Sok’s vocal stylings resemble that of a slugger: lacking finesse, slow, sometimes predictable, but capable of brutal force. The question this record posed was: can the Ex without his voice front and center? Yeah, turns out they can. Sok is wonderful and a one of a kind, but the band clearly isn’t doomed without him. Like a basketball team that eschews star power for the cohesion of the sum of its parts, the Ex blast through the songs together, not on any one set of broad shoulders. They are a better band for it, and this egalitarian approach shines brightly indeed on Mudbird Shivers. Everyone gets a chance to go nova.
Mudbird Shivers is a brilliant album, something too easily forgotten if one is away from it for too long. It's the album Natalie Portman should have played for Zach Braff in 2004's Garden State. This is confidence with jarring tempo changes. Nobody makes music quite like the Ex, for better or worse. The songs ramble and rise and fall, propelled by technical aptitude as much as a feral intuition of sound.
“Newsnence” is all sharp guitars and crunchy bass, guided by the insistence of Katherina Bornfeld’s drumming, the slightly loony crooning of Han Burs, and the imminent threat of being harangued by G.W. Sok. It’s not always an easy thing to embrace. The faint of heart may need to pre-game before full immersion. This is music that is distinctly thick and ambiguous, dark but not beholden to pessimism. It's the melody of the whirlwind. That’s why a re-imagining of folk staple “The House Carpenter” doesn’t seem like artifice, only the next logical track on an Ex record. No pigeonholes. They worship many different dark alleyways of sound and fury.
And then there is “Only If You Want 3”. When Buhrs and Sok indulge in duets, Mudbird Shivers really flies. The percussion is ferocious yet skeletal, and Kat Bornfeld also contributes some haunting yodeling/onomatopoeia backing vocals that lend the proceedings a savage layer, made even more dire and vicious by the winning concoction of Buhrs snarls and Sok shouts. It’s not essential to enjoy to the Ex with the enthusiasm of a court scribe. You could just as easily listen to “Only If You Want 3” and concluded that it is a dope and ass-kicking song. You would be right.
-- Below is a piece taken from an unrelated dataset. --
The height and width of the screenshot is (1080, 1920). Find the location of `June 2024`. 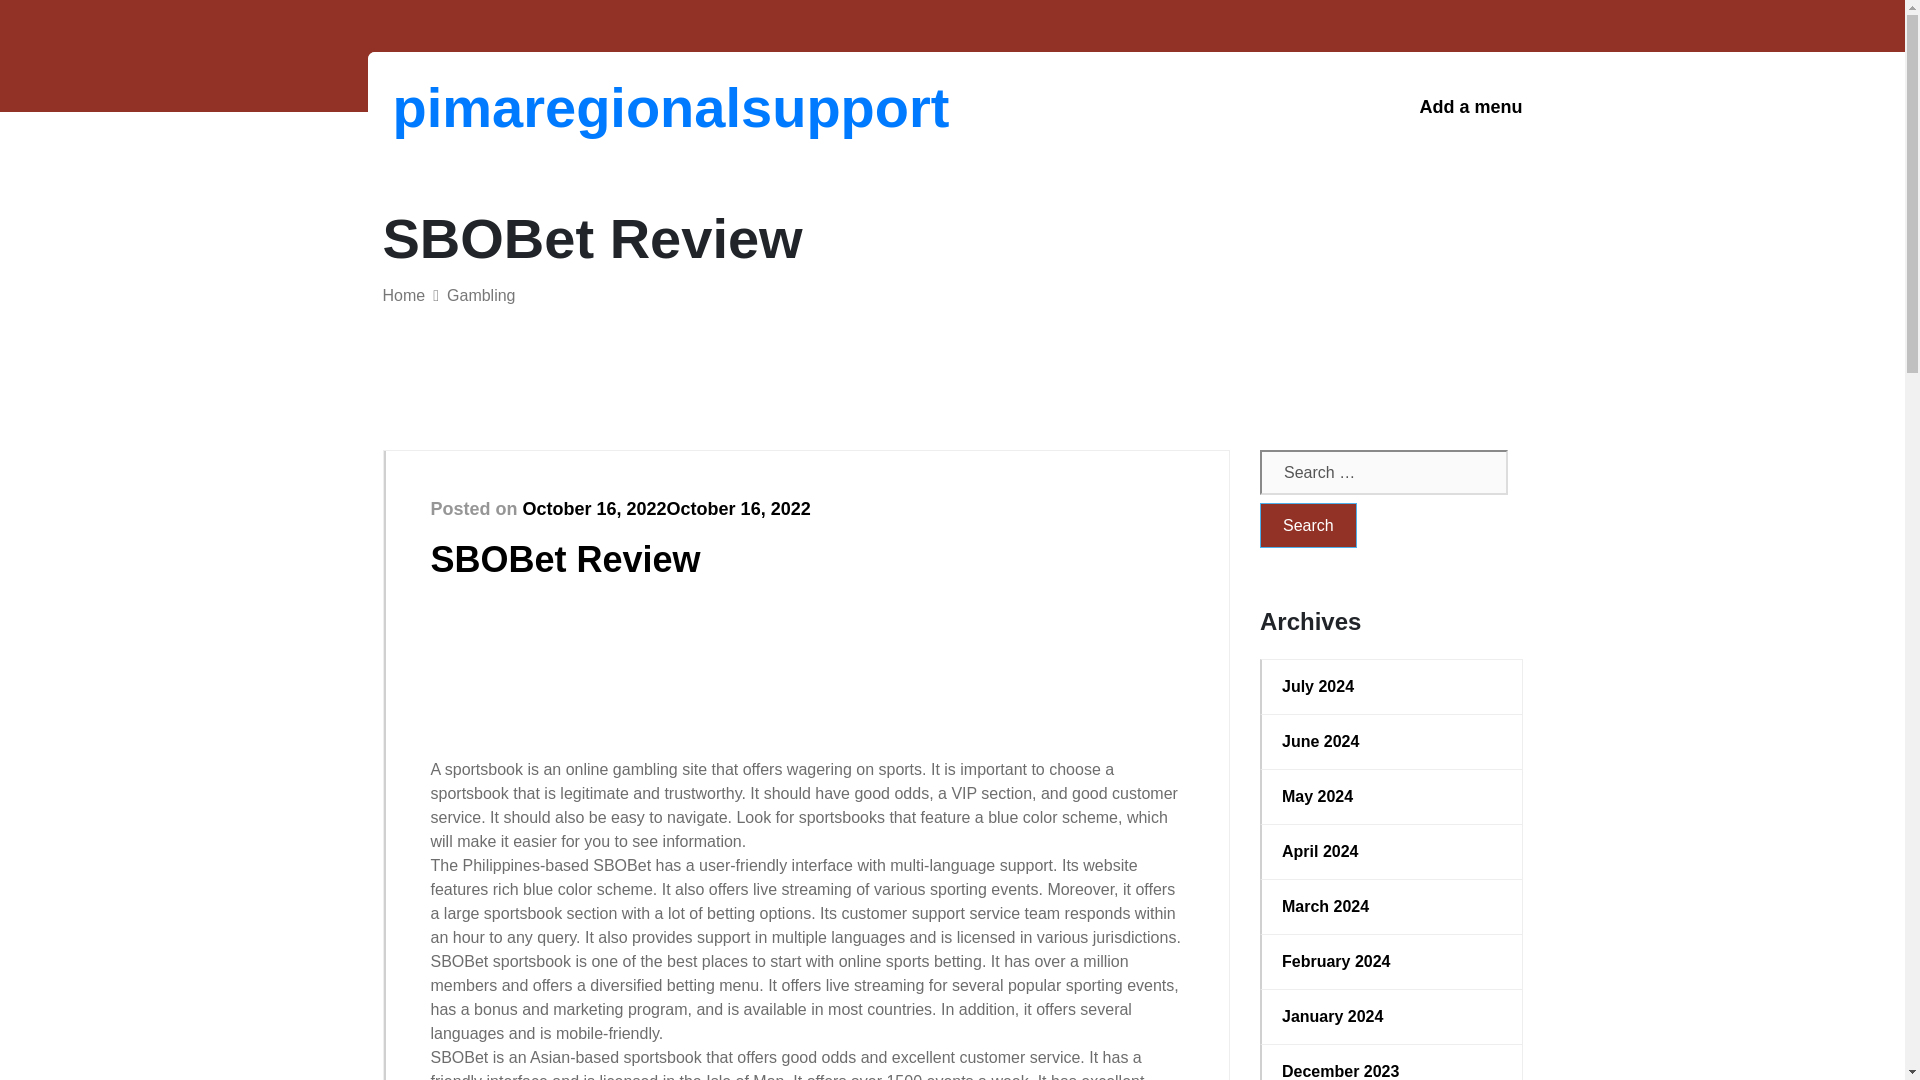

To the surprise of probably no one, not all the songs on Mudbird Shivers are perfect, or even “perfect”. But there are no out and out clunkers, and even the filler is close to first-rate. “Hunt Hat” reveals a saxophone that hacks like a machete. “Things That Most People Think” is mostly a speedy bass line and a Nick Cave meets Tom Waits freak-out. “Embarrassment” is ranting in calligraphy, with typical fist-in-the face instrumentation that is impenetrable and abrasive, but hardly gratuitous, or worse, ugly. Beauty and purpose tag along in even the most atonal dissonant contributions. There's too much skill and heart in what they do that they can’t help but confer elegance onto a wall of sound that often comes close to the sound of bombing raid alarms and the subsequent bombs themselves.
“Ret Roper” offers up perhaps Han Buhrs finest moment, though it isn’t even one of the better songs on the record. Forget the ubiquitous Captain Beefheart references (there’s another one!), Buhrs uses his weapon of choice (that weird voice, man!) and channels the pathos of a well-established band commendably. He warbles a tirade in a voice equal parts bluster and brine and at no point did I forget this was an Ex song or attempt to put an asterisk beside it because Sok was just another role-player in this go-round.
Mudbird Shivers is unheralded record, just an italicized line with a date next to it embedded in a sprawling discography. It’s generally considered unimportant, and it’s doubtful that the ever forward thinking members of the Ex have thought about or played these songs in years. But that’s the great thing about music. It doesn’t have to be important to be wonderful. Much like the voice of G.W. Sok, the Ex are a wild and uplifting rant. May that wild rant boom until the very end of the line.